* _PROMPT_: The answer is all of the data repeated exactly, with each picture omitted.

#### ENTRIES PROVIDED ####

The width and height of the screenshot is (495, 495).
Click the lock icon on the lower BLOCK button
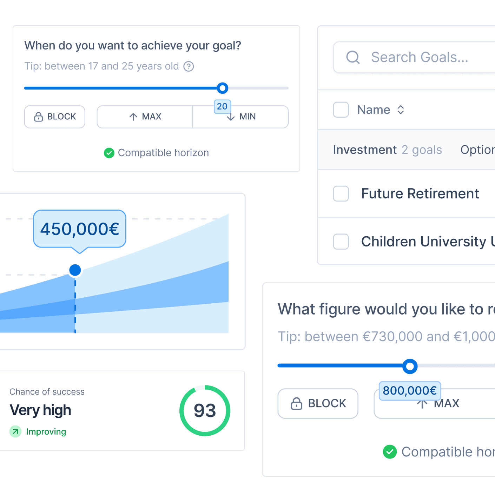click(x=297, y=403)
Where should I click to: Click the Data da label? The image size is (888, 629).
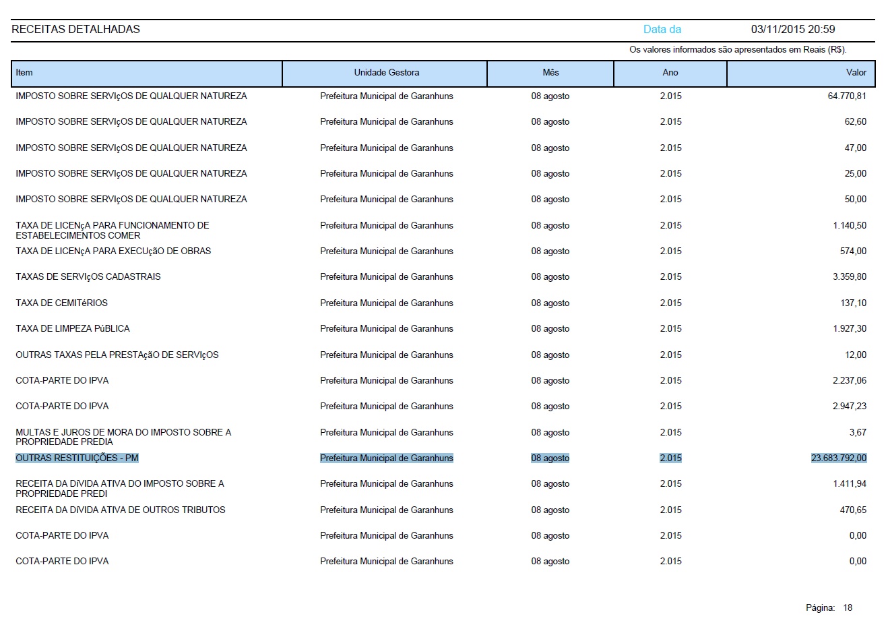(662, 30)
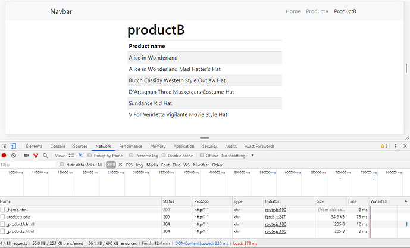Screen dimensions: 410x248
Task: Stop recording the network log
Action: pyautogui.click(x=4, y=156)
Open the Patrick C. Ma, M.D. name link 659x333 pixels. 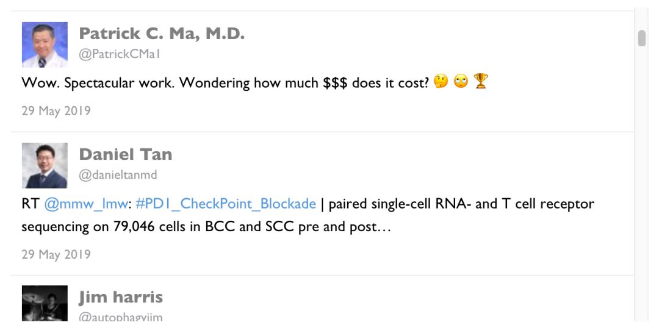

####

* _TASK OUTPUT_:
The width and height of the screenshot is (495, 495).
Click the lock icon on the lower BLOCK button
click(x=297, y=403)
Where should I click to: Click the Data da label? The image size is (888, 629).
(662, 30)
Screen dimensions: 410x248
Task: Stop recording the network log
Action: pyautogui.click(x=4, y=156)
Open the Patrick C. Ma, M.D. name link 659x333 pixels. 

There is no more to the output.